Nella stessa stanza c’era anche un vecchio comò bombato, con intarsi in legno di limone, da cui Ingrid aveva il permesso di prendere tutta la biancheria pulita e profumata che desiderava. C’era anche un armadio con molti bei vestiti colorati, di mussola e di seta, che stavano lì appesi come a chiedersi quale di loro avrebbe scelto di mettersi.

Ogni mattina al risveglio, si trovava accanto il vassoio del caffè d’argento luccicante e antiche porcellane delle Indie orientali. E ogni mattina affondava i piccoli denti bianchi in un morbido panino al latte e un delizioso dolce alle mandorle. Ogni giorno indossava un leggero abito di mussola, con un fisciù annodato sulla schiena. Portava i capelli raccolti in uno chignon sulla nuca, e una corona di riccioli sottili le scendeva sulla fronte.

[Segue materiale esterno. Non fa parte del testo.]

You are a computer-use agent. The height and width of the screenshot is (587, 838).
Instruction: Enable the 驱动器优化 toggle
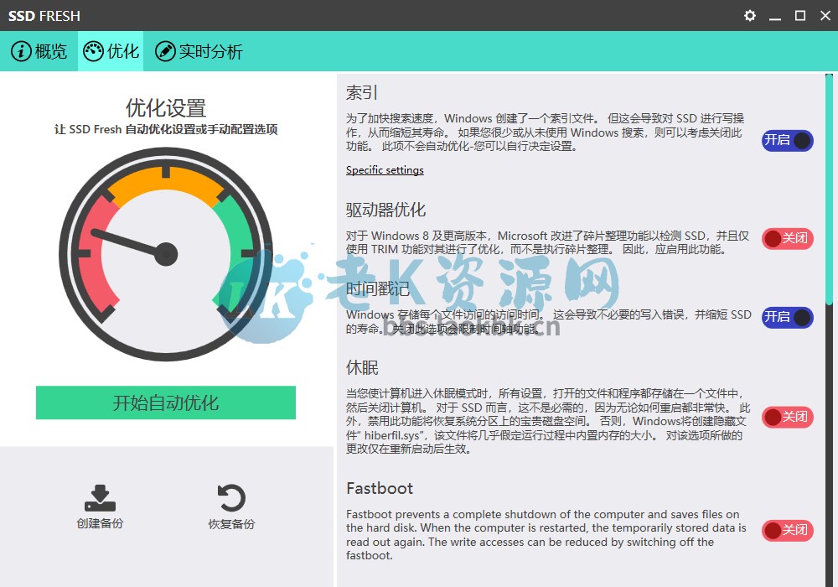[787, 239]
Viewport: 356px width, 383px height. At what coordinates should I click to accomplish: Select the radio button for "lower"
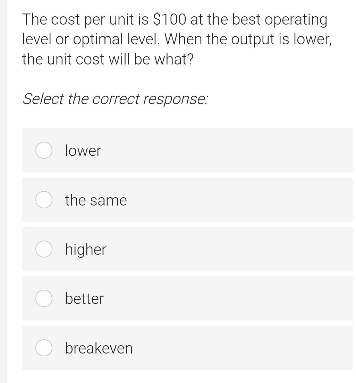[44, 150]
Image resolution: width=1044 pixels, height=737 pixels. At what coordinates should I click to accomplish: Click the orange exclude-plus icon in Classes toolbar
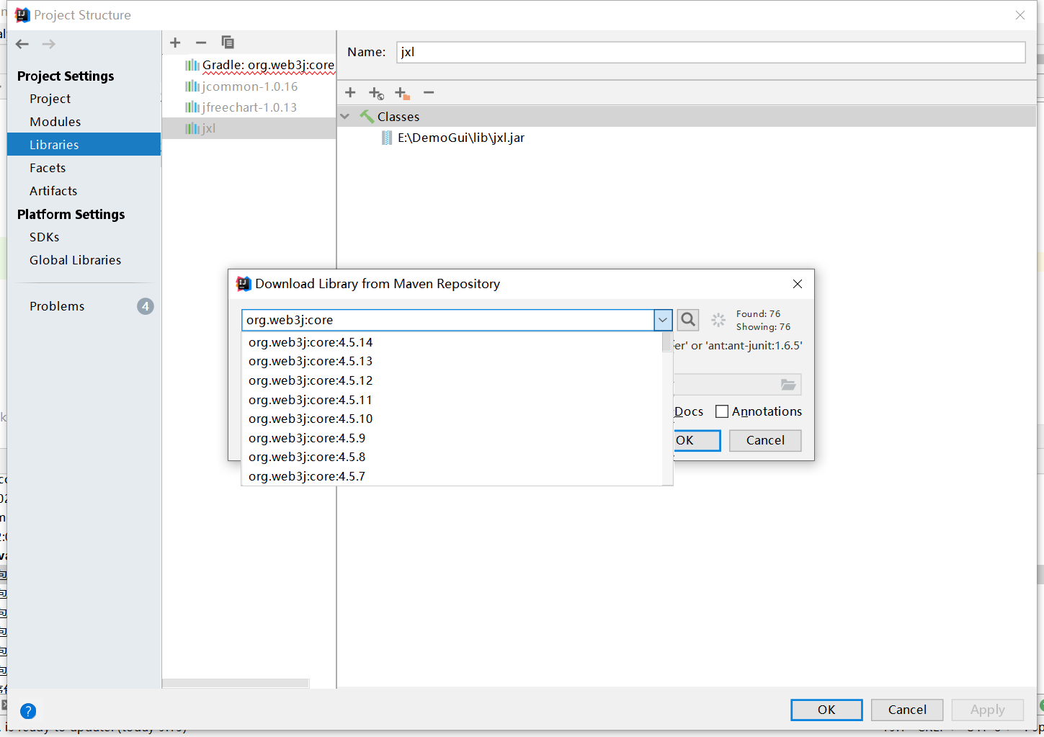click(402, 92)
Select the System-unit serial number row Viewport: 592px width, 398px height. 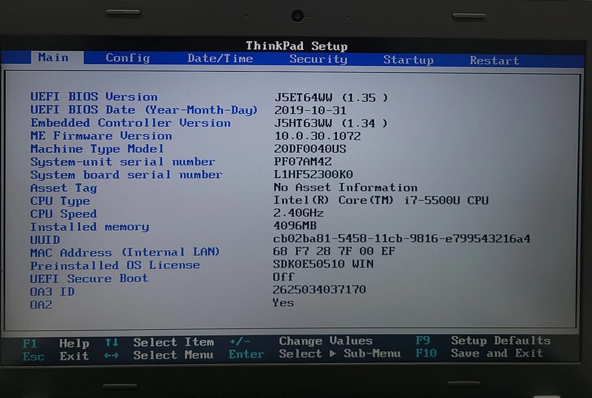(123, 161)

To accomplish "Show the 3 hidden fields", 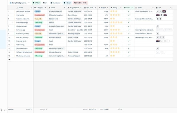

Sul muro tra le finestre c’era uno specchio lungo e stretto con una grande cornice, in cui poteva guardarsi annuendo al proprio riflesso e chiedersi: «Sei tu? Sei davvero tu? E come sei arrivata qui?»

Di giorno, lasciata la camera del letto a baldacchino, Ingrid andava in genere nell’elegante salotto a ricamare al tamburello o a dipingere su seta, e quando si stancava di queste occupazioni, suonava la chitarra e cantava qualche canzone, o conversava con la Consigliera, che voleva insegnarle il francese e si divertiva a fare di lei una vera signora.

Ma era un castello incantato quello in cui era arrivata. Non riusciva a toglierselo dalla testa. Aveva avuto quel pensiero fin dal primo momento e continuava a tornare.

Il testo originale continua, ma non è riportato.